**GIVEN ENTRIES:**
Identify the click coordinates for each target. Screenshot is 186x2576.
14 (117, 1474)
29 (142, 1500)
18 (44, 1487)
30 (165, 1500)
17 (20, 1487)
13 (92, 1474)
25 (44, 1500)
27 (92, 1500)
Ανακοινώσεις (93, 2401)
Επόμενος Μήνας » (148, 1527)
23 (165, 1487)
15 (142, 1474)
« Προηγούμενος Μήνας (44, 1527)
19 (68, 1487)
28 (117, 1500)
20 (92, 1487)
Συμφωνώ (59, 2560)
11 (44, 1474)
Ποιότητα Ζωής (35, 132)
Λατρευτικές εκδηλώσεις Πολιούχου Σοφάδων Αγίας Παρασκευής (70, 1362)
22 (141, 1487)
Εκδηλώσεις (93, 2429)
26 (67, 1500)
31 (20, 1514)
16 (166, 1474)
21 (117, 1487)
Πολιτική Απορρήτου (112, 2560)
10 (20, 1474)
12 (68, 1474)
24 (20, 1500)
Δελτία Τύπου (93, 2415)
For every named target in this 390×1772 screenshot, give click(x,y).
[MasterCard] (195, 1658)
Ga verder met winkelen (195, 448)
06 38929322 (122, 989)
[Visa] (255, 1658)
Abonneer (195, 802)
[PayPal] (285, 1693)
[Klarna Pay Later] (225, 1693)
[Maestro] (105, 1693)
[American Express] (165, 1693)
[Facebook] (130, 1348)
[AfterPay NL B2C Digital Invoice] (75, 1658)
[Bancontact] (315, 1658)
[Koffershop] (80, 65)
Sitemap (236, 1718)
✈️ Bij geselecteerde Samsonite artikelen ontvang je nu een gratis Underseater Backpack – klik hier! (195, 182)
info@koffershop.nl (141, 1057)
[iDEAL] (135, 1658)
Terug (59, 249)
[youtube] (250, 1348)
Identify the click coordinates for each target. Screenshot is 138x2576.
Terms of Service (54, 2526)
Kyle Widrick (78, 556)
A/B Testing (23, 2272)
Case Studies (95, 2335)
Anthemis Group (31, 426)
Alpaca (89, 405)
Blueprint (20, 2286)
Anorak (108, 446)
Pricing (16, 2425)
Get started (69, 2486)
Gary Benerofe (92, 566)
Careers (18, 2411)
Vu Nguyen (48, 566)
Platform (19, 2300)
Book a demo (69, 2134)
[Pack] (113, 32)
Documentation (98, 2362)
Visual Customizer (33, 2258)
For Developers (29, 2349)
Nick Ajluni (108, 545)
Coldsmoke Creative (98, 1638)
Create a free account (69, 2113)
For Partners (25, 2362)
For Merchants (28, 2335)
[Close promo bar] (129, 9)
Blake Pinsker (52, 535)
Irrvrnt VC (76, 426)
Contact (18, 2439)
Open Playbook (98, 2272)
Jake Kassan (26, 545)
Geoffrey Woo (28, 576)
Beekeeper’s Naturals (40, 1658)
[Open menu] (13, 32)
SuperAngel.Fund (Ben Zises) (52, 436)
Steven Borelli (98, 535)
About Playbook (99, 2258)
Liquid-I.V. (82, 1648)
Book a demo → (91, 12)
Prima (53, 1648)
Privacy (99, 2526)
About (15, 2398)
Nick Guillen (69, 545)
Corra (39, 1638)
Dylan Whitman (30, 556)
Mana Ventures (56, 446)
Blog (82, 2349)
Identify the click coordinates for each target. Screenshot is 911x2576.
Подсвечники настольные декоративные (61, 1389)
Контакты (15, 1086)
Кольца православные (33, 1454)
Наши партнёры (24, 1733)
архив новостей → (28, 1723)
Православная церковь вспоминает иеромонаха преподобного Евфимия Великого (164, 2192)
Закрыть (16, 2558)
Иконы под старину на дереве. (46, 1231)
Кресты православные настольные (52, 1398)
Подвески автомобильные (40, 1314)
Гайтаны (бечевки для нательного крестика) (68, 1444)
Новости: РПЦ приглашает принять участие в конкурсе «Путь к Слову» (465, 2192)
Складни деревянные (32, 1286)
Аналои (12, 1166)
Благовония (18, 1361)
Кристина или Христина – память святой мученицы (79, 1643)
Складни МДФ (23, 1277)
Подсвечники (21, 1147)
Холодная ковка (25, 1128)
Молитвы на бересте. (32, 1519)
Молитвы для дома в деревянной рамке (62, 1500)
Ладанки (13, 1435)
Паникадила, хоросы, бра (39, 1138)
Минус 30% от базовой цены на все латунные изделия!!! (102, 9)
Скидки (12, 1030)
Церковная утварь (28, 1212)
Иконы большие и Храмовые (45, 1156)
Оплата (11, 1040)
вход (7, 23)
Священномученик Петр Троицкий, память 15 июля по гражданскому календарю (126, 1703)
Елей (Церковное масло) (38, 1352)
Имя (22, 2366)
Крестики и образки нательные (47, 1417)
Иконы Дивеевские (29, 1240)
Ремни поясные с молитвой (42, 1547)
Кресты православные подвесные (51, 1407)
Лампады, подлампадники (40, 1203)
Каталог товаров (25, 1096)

**WORK INSTRUCTION:** Once you find the line with "[youtube] (250, 1348)" in the entries above, output it and each line after it up to and including the line with "Coldsmoke Creative (98, 1638)", and nothing else.

**TASK ANSWER:**
[youtube] (250, 1348)
Identify the click coordinates for each target. Screenshot is 138x2576.
Terms of Service (54, 2526)
Kyle Widrick (78, 556)
A/B Testing (23, 2272)
Case Studies (95, 2335)
Anthemis Group (31, 426)
Alpaca (89, 405)
Blueprint (20, 2286)
Anorak (108, 446)
Pricing (16, 2425)
Get started (69, 2486)
Gary Benerofe (92, 566)
Careers (18, 2411)
Vu Nguyen (48, 566)
Platform (19, 2300)
Book a demo (69, 2134)
[Pack] (113, 32)
Documentation (98, 2362)
Visual Customizer (33, 2258)
For Developers (29, 2349)
Nick Ajluni (108, 545)
Coldsmoke Creative (98, 1638)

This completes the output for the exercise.